The statute is often referred to as Masha’s Law.

The plaintiff’s lawyers wrote that the approximately 200 hundred original images of their client has since grown “exponentially into millions of copies distributed worldwide.”

“Scarred by years of brutal exploitation, she now must also bear the humiliating knowledge that untold numbers of men, such as Defendants, continue to take sadistic pleasure in viewing and distributing graphic visual depictions of her pain and degradation,” the lawsuit states.

The suit notes that Congress has provided that a plaintiff who establishes a claim under Masha’s Law is able to recover a minimum of $150,000 in damages from each defendant in a civil case.

If her case went to trial, there’s no telling how much damages the plaintiff could be looking at given that the case is being filed as a class action.

The plaintiff is a Russian native who had been adopted by Mancuso when she was 5 years old, the record shows.

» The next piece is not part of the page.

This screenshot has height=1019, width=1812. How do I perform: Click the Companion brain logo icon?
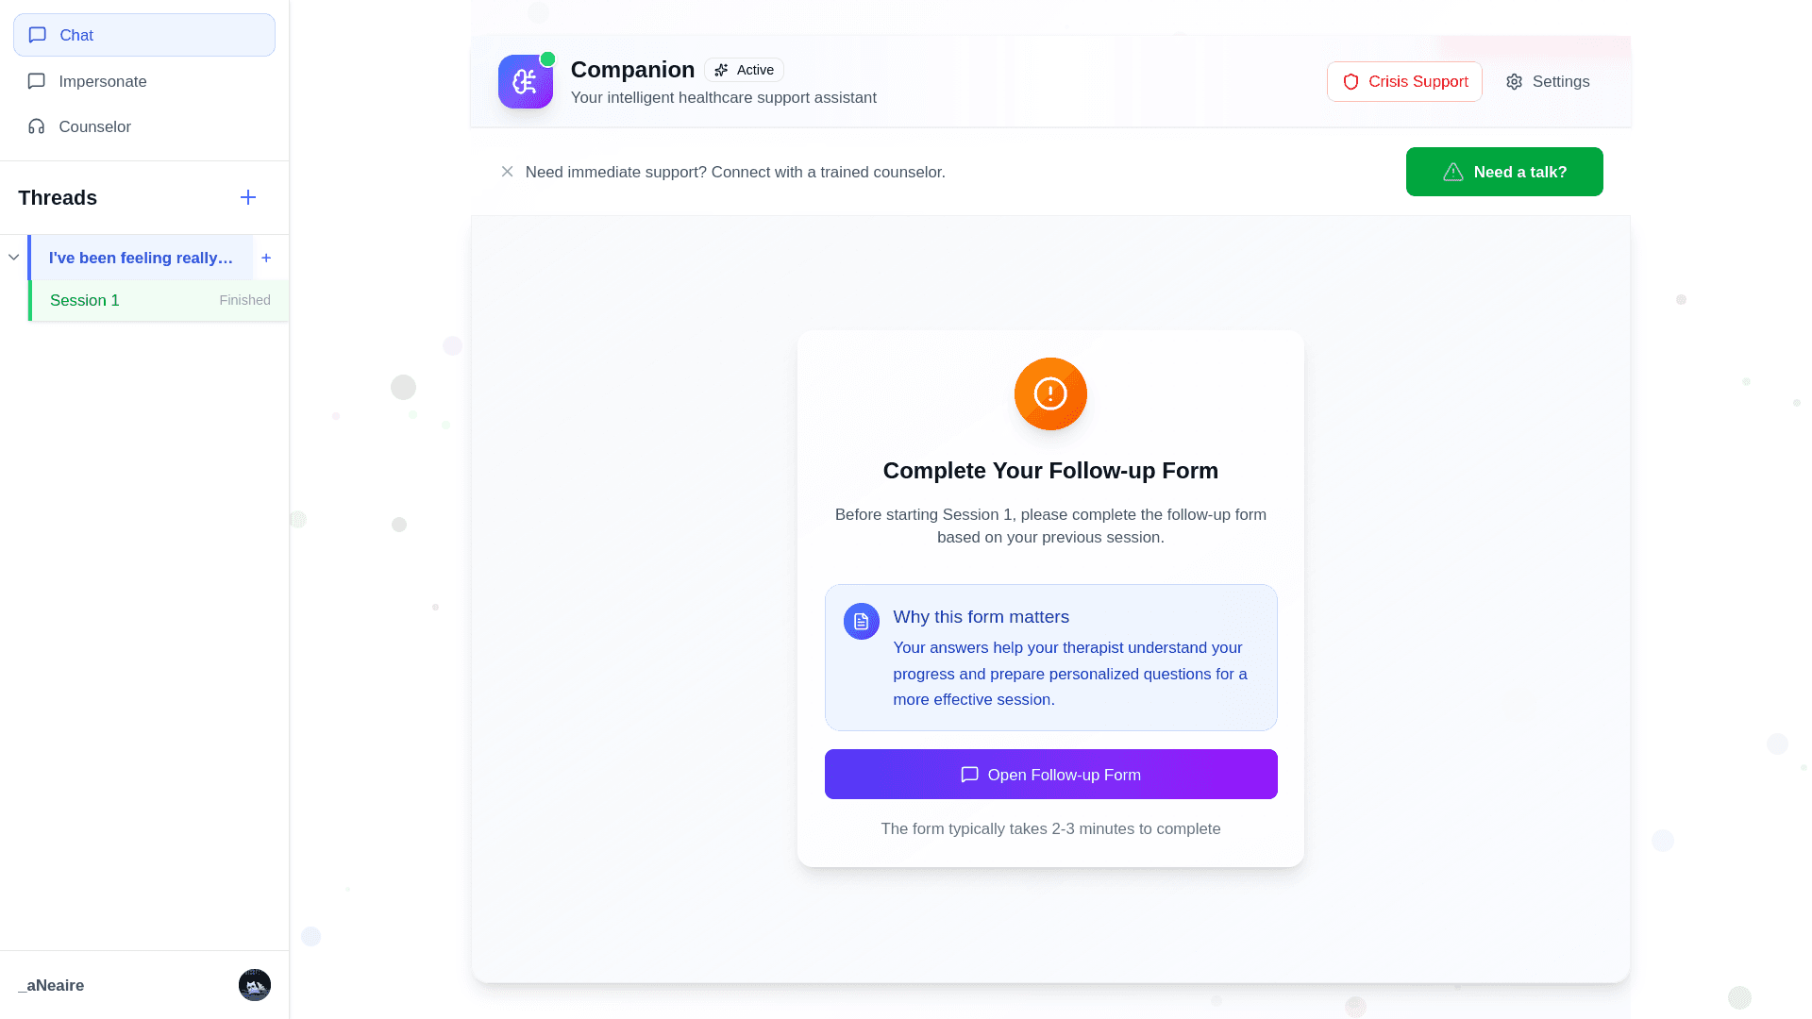point(525,82)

Mancuso adopted the girl specifically for the purpose of sexually abusing her and using her to create child pornography, the suit claims.

Most of the abuse against the plaintiff took place at Mancuso’s Pennsylvania home, the complaint says, although some images were created in Florida on an annual trip to Disney World, hence one of the nicknames given to the girl.

The complaint says that each of the named defendants has pleaded guilty or otherwise been convicted of a federal criminal offense involving the receipt and/or distribution of illegal images depicting child sexual abuse against the plaintiff.

The plaintiff seeks compensatory damages of no less than $150,000 per defendant, unspecified punitive damages, pre-and-post-judgment interest, attorney’s fees and costs.

The woman is being represented by Philadelphia attorney Michael A. Ferrara, Jr., and Georgia lawyers Darren Summerville and William Q. Bird.

Aside from Mancuso, the other individually named defendants are Alan Hesketh, Richard Carino, George Eliot Kabacy, Dan W. Joachim, Ranier Gerow, Douglas Michael Stum, Richard Scheiring, Charles Lindauer, Joseph Marcus, William George Gammon, Stephen Jabbour, Albert Noah Abrams and Mayer Finkelstein.

 

The federal case number is 2:13-cv-04935-SD.